When I was diagnosed at age sixteen, after having one period in the eighth grade and then never again till a medically induced one my junior year of high school - my uterine lining measured in centimeters because it was so thick, my mother turned to me in the car. She was upset. Literal tears in her eyes. And she told me her friend had PCOS, but was still able to have kids. That this was still a possibility for me if I did injections and fertility treatments, etc. My mom had never asked me if I wanted kids, she just assumed.
My first conversation about PCOS with my new endocrine/OBGYN was about weight management and how that could improve my fertility when I eventually wanted kids. It wasn't asked what my goals were for my health or if I wanted kids, just assumed.
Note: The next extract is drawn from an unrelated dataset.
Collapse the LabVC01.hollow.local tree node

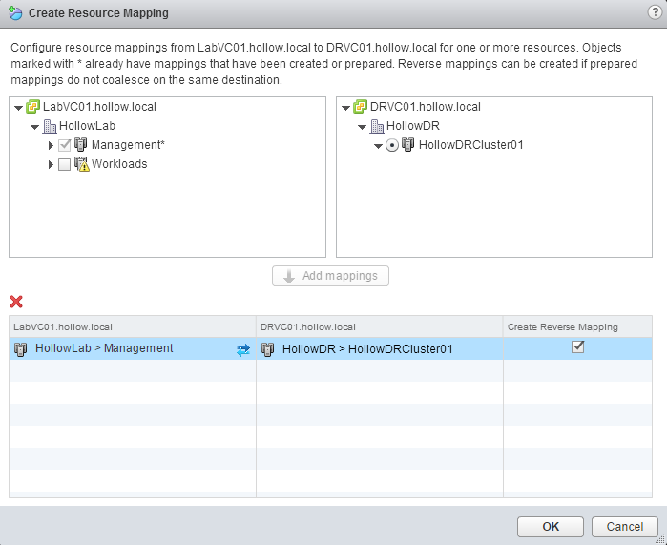pos(19,107)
I was a hormonal, depressed mess. I hated my body. My body dysmorphia was so bad that I cloistered myself away from so much. I wore hoodies and jeans in the 90°F, 80% humidity summers. This was considered fine. I was given metformin and birth control pills and told this was all that could be done. That PCOS wouldn't affect my life until I wanted to be pregnant. I wasn't asked if I wanted to be pregnant, just assumed.
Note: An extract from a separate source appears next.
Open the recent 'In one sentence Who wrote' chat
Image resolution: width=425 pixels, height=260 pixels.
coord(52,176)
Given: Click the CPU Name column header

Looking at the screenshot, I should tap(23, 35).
I don't know how many PCOS groups I joined on my early 20s hoping to find community and commonality for body dysmorphia and symptom management, only to be bombarded with fertility treatments and tips and 'inspirational conception' anecdotes. They never asked if I was attempting to conceive, just assumed.
It's a problem. It's been a problem. And thank god I learned to speak up and find medical professionals that would help me with *MY* goals. I shouldn't have had to, someone should have recognized the needs of that sixteen y.o. and protected her, but I can only hope the conversation changes as awareness increases.